🤖 AI Summary
This work addresses the susceptibility of lightweight large language models to hallucination and their limited capacity for axiomatic reasoning in rigorously structured scientific domains. To overcome these challenges, the authors propose G-Frame, a multi-agent framework that, for the first time, integrates game-theoretic adaptive teaming with Bayesian inference to internalize domain-specific constraints through structured collaboration. This approach enables high-quality chain-of-thought synthesis and establishes a closed-loop training pipeline, generating 360,000 reasoning chains and nearly 200,000 question-answer pairs. The resulting OmniChem-7B model achieves performance on par with GPT-4o mini on benchmarks such as ChemBench, while reducing hallucination rates by 79.46%. Moreover, it demonstrates notable capabilities in molecular design and synthesis planning, offering a scalable new paradigm for scientific knowledge discovery.
📝 Abstract
The application of lightweight Large Language Models in rule-based scientific domains remains severely limited by their tendency to mimic linguistic patterns rather than reproduce axiomatic reasoning, causing frequent hallucinations. Here, we show that G-Frame, an adaptive multi-agent framework integrating Bayesian and team game principles, establishes an automated closed-loop for high-quality data synthesis and model training.

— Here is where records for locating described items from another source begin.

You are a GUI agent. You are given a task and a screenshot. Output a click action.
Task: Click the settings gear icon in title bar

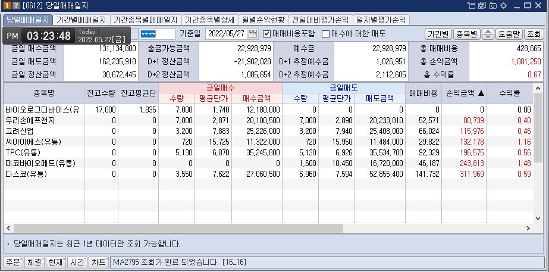point(503,6)
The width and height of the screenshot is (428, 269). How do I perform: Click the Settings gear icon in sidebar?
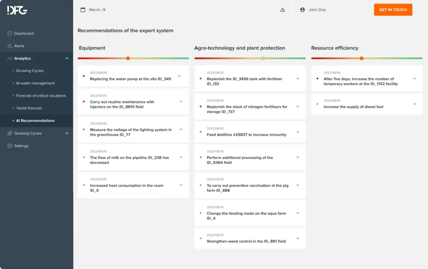pyautogui.click(x=10, y=146)
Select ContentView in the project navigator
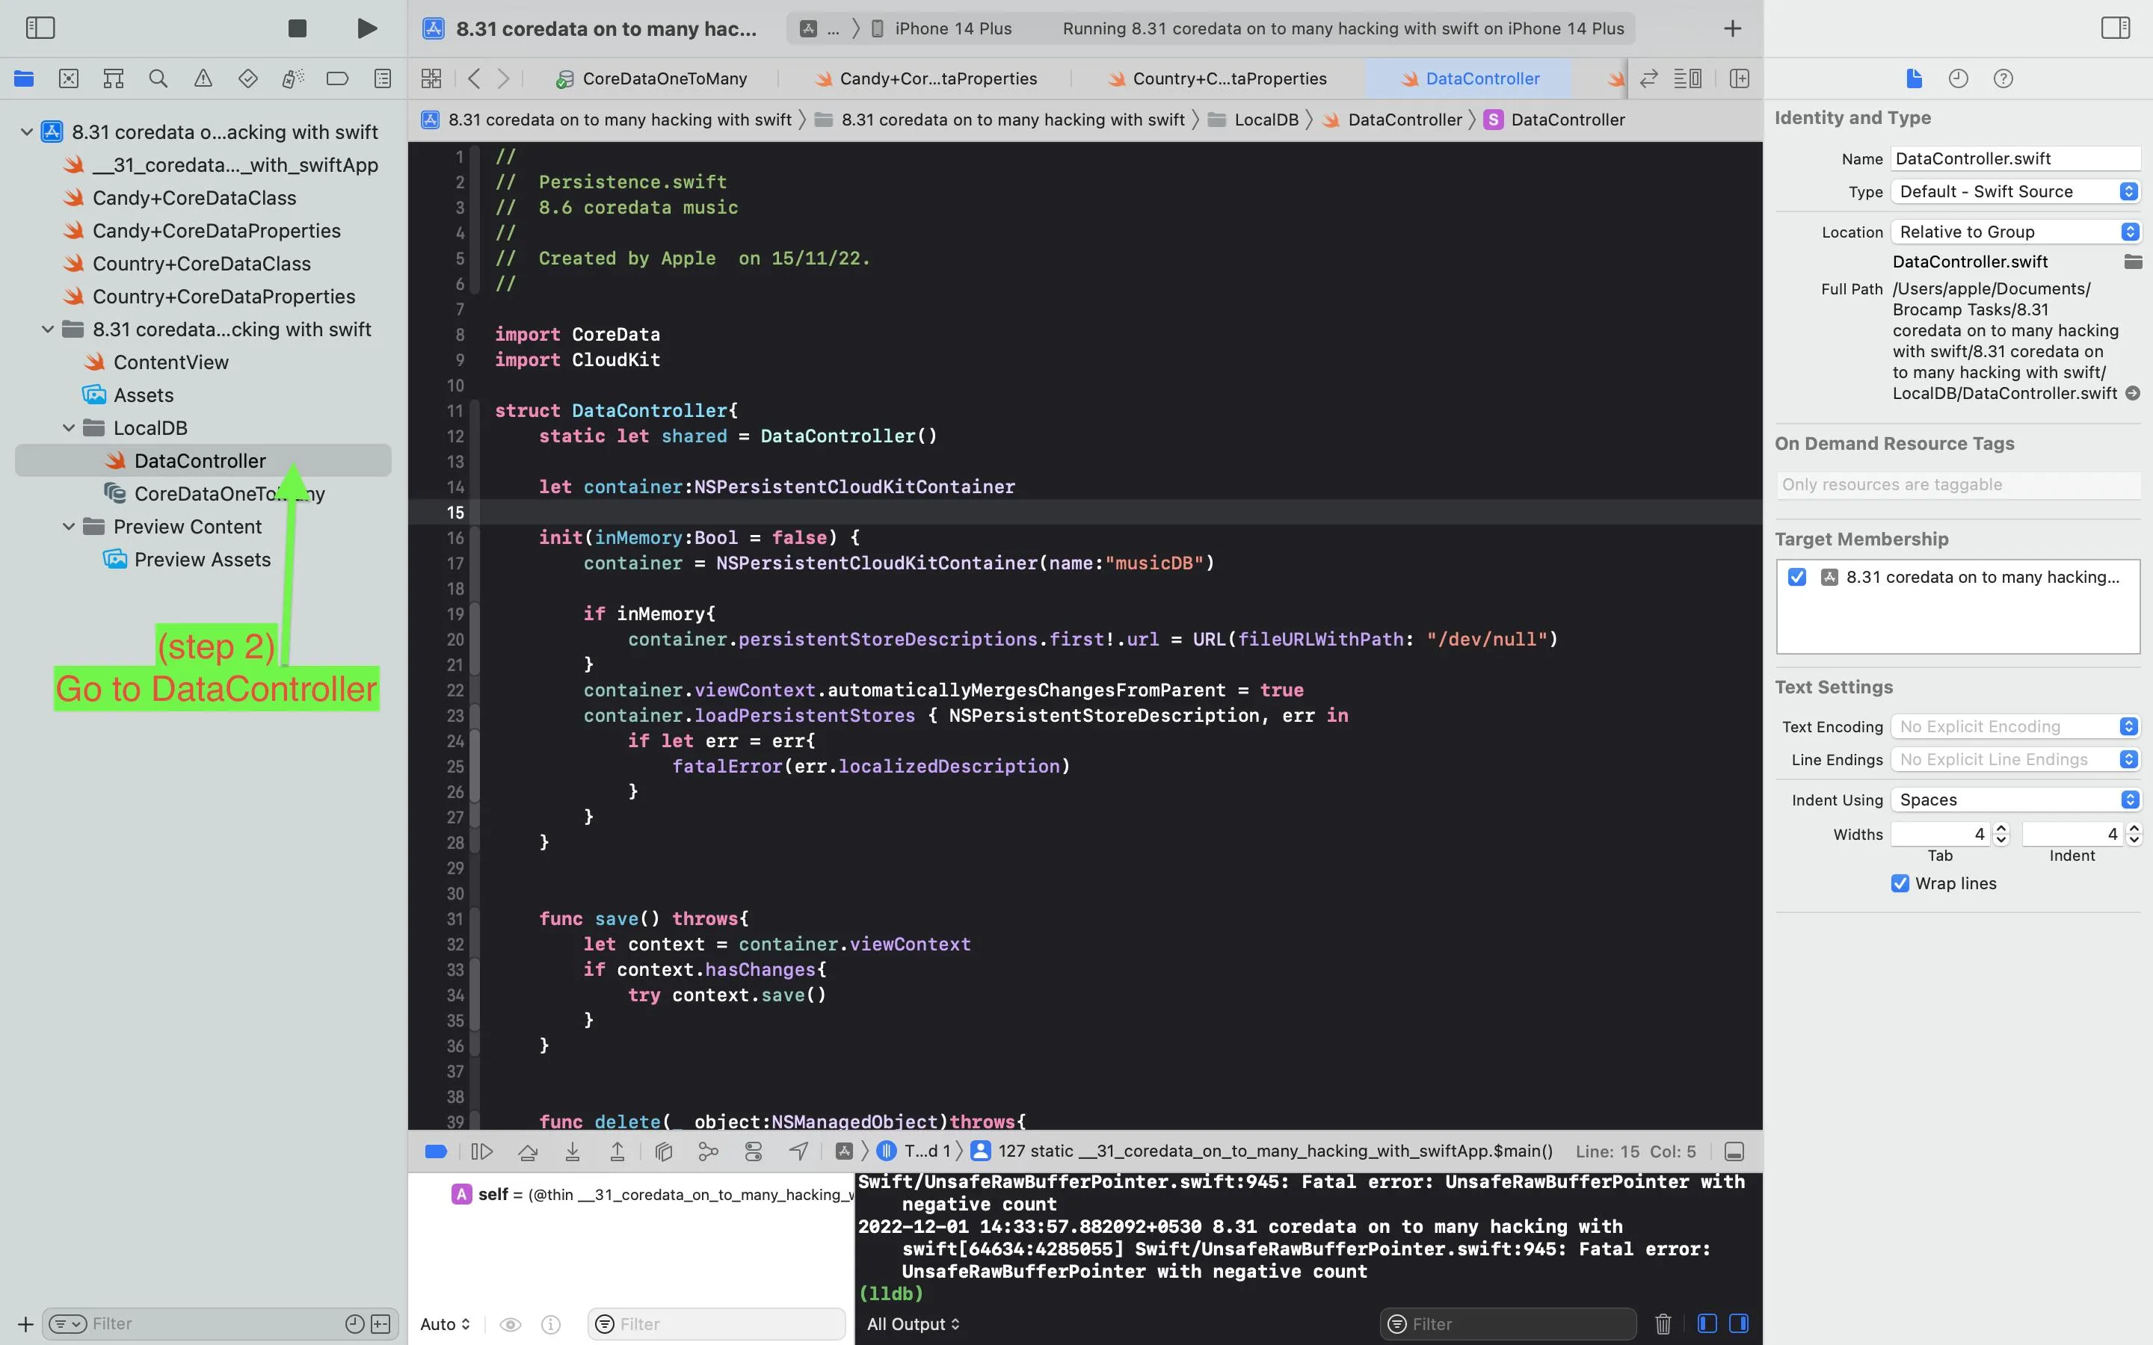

By forcing the internalization of domain constraints through structured reasoning, we synthesized a specialized corpus of 363,045 chains-of-thought and 199,589 question-answer pairs. The resulting 7B model OmniChem achieves performance parity with GPT 4o mini on custom benchmarks and ChemBench while exhibiting a 79.46% reduction in hallucinations relative to its base architecture. We further demonstrate the advanced capabilities of OmniChem in molecular design and synthesis planning. This work establishes a scalable paradigm utilizing adaptive multi-agents to overcome inherent reasoning deficiencies, offering a feasible pathway for accelerating knowledge discovery in specialized scientific fields.